Kamala-Jean Gopie has lived across from the Harbourfront Centre since 1986 and was a member of its board from 1982 to 1985.
“I’m very thrilled that this has happened to me because I usually do things on the QT [meaning quietly],” she said, noting that she now has two homes – at Ontario Square and across the street.
“I think its wonderful but I think the whole initiative is great because it says that there are people in our community who’ve made significant contributions to this society.”
Margaret Gittens, sister of Hetty Roach, and Dawn and Sunset, daughters of Hetty and Charles Roach, Caribana pioneers and legendary social justice champions, were in attendance.
Charles was a founding member and the first chair of Caribana, 1966; musician and bandleader, 1955-71, co-founder of the Black Action Defense Committee, 1988 and was a civil rights lawyer and activist.
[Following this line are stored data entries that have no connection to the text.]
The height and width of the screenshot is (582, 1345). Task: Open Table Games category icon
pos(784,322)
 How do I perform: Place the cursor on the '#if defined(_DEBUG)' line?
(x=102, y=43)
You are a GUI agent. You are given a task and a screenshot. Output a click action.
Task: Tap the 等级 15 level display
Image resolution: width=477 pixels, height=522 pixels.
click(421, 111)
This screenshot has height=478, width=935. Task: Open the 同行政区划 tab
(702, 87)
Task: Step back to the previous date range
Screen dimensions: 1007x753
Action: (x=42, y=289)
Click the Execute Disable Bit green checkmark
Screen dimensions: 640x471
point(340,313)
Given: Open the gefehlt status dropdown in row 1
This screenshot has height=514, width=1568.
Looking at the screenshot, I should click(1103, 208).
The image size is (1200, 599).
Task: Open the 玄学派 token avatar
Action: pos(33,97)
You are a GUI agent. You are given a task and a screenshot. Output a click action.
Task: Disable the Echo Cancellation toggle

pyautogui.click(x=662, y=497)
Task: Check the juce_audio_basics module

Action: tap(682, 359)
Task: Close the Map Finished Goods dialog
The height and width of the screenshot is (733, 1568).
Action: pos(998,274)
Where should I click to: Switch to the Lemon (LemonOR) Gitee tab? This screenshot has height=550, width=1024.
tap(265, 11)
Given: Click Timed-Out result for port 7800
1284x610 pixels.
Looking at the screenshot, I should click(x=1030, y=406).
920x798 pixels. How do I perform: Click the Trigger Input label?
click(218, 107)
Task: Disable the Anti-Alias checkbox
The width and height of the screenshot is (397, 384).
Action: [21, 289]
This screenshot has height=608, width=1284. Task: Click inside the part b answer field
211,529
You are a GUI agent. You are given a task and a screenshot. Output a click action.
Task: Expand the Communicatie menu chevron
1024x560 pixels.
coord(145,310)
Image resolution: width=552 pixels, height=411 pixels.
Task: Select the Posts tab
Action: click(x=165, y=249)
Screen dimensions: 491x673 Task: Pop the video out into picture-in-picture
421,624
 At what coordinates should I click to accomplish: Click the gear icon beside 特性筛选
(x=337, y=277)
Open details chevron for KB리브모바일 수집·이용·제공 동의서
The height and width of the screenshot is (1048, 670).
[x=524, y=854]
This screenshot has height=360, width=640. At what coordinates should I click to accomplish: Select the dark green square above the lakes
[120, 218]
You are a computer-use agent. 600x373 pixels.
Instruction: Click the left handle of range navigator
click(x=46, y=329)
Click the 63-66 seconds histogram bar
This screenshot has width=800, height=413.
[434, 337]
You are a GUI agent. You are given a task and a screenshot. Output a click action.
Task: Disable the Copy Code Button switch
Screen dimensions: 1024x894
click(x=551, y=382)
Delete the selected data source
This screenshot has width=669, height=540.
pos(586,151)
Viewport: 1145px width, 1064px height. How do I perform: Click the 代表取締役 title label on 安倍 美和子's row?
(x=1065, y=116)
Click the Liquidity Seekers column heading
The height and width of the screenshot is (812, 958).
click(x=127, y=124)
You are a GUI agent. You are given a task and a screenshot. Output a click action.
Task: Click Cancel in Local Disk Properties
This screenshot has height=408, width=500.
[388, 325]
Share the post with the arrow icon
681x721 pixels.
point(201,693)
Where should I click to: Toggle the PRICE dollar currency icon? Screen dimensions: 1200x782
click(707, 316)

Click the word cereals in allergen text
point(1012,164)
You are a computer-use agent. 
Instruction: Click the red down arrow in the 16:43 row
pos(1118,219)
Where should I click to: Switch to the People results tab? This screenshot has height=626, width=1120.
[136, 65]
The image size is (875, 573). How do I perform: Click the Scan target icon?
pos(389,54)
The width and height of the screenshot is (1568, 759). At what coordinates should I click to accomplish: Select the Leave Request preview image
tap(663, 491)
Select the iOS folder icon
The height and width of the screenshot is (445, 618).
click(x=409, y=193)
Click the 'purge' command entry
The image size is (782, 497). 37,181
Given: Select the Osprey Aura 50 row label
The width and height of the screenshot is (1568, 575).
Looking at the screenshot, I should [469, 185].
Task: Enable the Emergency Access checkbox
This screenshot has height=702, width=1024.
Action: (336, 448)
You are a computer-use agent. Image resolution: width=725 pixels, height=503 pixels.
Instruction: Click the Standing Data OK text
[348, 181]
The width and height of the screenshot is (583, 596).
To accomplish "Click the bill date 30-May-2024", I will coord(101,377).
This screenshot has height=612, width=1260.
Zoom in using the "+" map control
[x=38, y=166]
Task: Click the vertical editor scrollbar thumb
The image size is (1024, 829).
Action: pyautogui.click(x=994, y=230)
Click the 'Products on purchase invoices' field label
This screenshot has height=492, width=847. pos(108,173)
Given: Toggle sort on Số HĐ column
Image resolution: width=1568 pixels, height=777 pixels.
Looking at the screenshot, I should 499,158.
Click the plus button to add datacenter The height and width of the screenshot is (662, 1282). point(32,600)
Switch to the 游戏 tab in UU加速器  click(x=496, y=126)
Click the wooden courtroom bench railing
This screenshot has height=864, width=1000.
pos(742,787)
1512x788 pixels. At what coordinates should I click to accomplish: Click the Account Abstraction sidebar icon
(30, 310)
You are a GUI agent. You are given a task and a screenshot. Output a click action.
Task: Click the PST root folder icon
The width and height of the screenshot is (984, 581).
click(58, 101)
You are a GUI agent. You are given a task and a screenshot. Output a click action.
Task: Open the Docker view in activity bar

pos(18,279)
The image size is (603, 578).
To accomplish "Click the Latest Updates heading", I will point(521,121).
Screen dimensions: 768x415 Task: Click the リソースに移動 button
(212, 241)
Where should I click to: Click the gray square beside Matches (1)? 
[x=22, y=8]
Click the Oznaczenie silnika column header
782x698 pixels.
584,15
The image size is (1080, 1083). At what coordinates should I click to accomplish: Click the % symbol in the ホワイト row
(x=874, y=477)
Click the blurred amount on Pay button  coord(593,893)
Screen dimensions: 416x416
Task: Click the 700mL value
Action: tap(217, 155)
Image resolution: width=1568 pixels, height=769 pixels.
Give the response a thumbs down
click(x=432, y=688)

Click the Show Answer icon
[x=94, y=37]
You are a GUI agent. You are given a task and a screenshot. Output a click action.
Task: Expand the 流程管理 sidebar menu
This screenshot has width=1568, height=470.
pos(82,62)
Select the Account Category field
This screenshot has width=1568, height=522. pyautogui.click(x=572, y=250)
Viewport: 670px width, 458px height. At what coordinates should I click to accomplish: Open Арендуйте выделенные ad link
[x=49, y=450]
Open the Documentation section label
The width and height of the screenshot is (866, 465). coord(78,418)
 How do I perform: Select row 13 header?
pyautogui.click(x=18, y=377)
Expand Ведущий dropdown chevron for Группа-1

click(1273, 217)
Hetty worked at her husband’s law firm, managing its administration and was involved in political work such as Cuban solidarity, anti-apartheid and peace campaigns.
Charles died from a malignant brain tumour on October 2, 2012 in Toronto, thirteen years after Hetty passed away in 1999.
Salome Bey, who became known as “Canada’s First Lady of Blues” and “Queen of Jazz & Blues,” and her husband, Howard Matthews, a cultural pioneer, live in a nursing home in Parkdale.
Bey has Alzheimer’s disease and Matthews suffered a stroke two years ago which resulted in a brain condition called aphasia.
Itah Sadu, co-owner of A Different Booklist, said she hoped the benches would inspire youth to research the names of those honoured to find out about the contribution they made to culture and Black and Canadian History.
She noted that the bookstore is a place of big ideas and so the work that she, her husband, Miguel San Vicente and staff do come from the exchange of ideas with customers and books in the store.
In 2009, the bookstore was instrumental in having a bench outside Bathurst subway station named in honour of pioneers, Leonard and Gwendolyn Johnston, now deceased, owners of the legendary Third World bookstore.
A Different Booklist was also behind lobbying the Toronto Public Library to name the Black Heritage and West Indian Resource Collection pioneer by Dr. Rita Cox in 1973, the new Black and Caribbean Heritage Collection in 1998.
It also organized by a symbolic ferry ride to the Toronto Islands to commemorate the bicentennial of the abolition of the slave trade in 2008, the annual Freedom Train, in partnership with the TTC from Union to Downsview subway station, Patty Day to remember the city’s ‘patty war’ and the annual Walk with Excellence for schools in Toronto west.